Schweizerisches Nationalmuseum / Swiss National Museum, Collections Centre, Department of Conservation Research (SNM). The Collections Centre of the Swiss National Museums, constructed in 2007 in the township of Affoltern-am-Albis, is a state-of-the-art facility which contains the newly designed conservation treatment laboratories, the laboratory for conservation research as well as the museum’s storage facility. Housed are the nearly one million objects that comprise the museum’s entire collections. For the first time, a very close collaboration has been made possible by the new location at the new Collections Centre. The Department of Conservation Research with its 50 years of experience is doing research in collaboration with the conservators in order to answer specific questions about corrosion products and restoration materials and with the archaeologists about characterisation and examination of different materials. The scientists are giving advice concerning exhibition materials based on research of the compatibility between museum objects and exhibition materials such as “Oddy tests”. Moreover, they are performing extensive research projects in collaboration with other museums and research institutes, e.g. ETH Zurich.

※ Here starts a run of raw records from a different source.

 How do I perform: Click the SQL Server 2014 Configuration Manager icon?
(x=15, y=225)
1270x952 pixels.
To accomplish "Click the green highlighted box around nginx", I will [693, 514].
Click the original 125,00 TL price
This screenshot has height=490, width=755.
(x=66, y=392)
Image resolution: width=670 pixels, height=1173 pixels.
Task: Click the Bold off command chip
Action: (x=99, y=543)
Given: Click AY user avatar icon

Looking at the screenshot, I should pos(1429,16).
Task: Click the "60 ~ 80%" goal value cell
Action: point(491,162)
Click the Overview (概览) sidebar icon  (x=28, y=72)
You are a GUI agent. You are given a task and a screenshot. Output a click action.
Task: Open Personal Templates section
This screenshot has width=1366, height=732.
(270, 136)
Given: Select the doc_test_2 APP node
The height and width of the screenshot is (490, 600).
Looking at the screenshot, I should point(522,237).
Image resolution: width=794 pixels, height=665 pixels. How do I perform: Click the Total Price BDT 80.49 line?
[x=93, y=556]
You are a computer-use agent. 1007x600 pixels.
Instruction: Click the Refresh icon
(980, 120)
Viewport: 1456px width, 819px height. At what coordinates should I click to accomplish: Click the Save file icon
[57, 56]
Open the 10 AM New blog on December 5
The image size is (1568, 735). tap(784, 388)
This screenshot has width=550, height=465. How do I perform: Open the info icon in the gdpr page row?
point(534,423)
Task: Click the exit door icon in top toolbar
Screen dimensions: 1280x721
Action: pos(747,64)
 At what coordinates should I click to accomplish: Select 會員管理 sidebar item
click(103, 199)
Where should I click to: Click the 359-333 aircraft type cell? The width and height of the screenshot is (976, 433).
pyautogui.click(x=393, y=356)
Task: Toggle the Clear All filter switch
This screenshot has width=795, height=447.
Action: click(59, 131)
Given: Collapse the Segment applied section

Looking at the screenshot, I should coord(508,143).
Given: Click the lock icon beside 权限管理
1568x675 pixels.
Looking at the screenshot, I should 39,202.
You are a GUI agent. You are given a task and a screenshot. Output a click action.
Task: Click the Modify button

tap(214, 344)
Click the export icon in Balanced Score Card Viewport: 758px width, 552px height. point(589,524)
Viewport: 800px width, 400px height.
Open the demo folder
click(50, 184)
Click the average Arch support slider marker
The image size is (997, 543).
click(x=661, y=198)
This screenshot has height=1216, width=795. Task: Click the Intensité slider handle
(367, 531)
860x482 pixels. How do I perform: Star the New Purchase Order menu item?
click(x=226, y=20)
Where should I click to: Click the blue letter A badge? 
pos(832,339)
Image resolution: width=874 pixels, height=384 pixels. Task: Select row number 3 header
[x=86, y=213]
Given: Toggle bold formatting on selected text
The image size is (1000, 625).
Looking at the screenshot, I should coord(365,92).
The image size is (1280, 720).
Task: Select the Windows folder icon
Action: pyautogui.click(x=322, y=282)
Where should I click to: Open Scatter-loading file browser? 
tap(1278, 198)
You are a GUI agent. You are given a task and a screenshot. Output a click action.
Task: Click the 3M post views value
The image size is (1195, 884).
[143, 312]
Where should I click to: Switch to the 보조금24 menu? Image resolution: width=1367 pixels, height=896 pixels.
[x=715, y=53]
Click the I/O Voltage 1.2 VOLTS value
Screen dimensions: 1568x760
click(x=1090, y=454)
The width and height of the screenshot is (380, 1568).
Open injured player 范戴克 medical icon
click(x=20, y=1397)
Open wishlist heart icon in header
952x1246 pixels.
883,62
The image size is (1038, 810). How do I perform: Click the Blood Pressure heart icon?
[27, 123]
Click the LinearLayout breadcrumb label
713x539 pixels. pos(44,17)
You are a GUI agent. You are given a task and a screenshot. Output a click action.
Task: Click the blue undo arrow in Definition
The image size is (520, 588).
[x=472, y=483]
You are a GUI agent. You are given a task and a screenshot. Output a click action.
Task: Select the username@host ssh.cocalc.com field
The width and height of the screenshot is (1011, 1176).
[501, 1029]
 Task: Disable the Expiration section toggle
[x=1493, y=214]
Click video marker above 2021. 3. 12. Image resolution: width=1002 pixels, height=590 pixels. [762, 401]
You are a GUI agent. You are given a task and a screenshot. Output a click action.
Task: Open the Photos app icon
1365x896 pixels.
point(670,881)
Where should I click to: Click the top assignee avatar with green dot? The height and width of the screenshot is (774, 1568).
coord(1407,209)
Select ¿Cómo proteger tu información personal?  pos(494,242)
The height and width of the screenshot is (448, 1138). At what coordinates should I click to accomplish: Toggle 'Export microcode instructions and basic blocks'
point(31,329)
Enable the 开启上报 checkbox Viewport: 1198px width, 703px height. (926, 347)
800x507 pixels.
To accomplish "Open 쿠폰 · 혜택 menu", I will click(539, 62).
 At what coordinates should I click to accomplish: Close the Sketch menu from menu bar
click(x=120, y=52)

SNM will participate in cultural heritage testing since a large variety of different storage and exhibition conditions in the Collections Centre and the museum’s main building are available. Conservators and specialized technicians will be involved in the project by answering questions about conservation materials such as woods, textiles etc. and support the project from the conservation point of view. SNM will be responsible for preparation of a workshop on monitoring in cultural heritage, which will be organized in the end of the project.
Nationalmuseet / The National Museum of Denmark (NATMUS). NATMUS collects, studies, exhibits and preserves materials from Denmark’s earliest history to the present day. The collection contains well over two million objects. Several hundred thousand of these objects are metal and many more are composite objects with metal parts. The objects are stored and exhibited in a variety of conditions, including indoors (with and without climate control) and outdoors.
The Department of Conservation of the National Museum comprises around 60 conservators, craftsmen, scientific researchers and support staff who have expertise in conservation and restoration of metals, building materials and paint, furniture, textiles, leather, ceramics and glass, wall paintings, easel paintings, paper, photographs, waterlogged materials and modern materials. The conservation laboratory (Research, Analysis and Consulting) develops and applies analytical techniques to research the composition, manufacture and degradation of cultural heritage objects and buildings.
The role of NATMUS will be to lead preparation of the Survey on requirements on corrosion monitoring in culture heritage. Contacts with other cultural institutions will be used to establish a network of partners interested in collaboration in the survey and later on in end-users testing. NATMUS will also be very active in cultural heritage testing, focusing particularly on outdoor and uncontrolled indoor environments.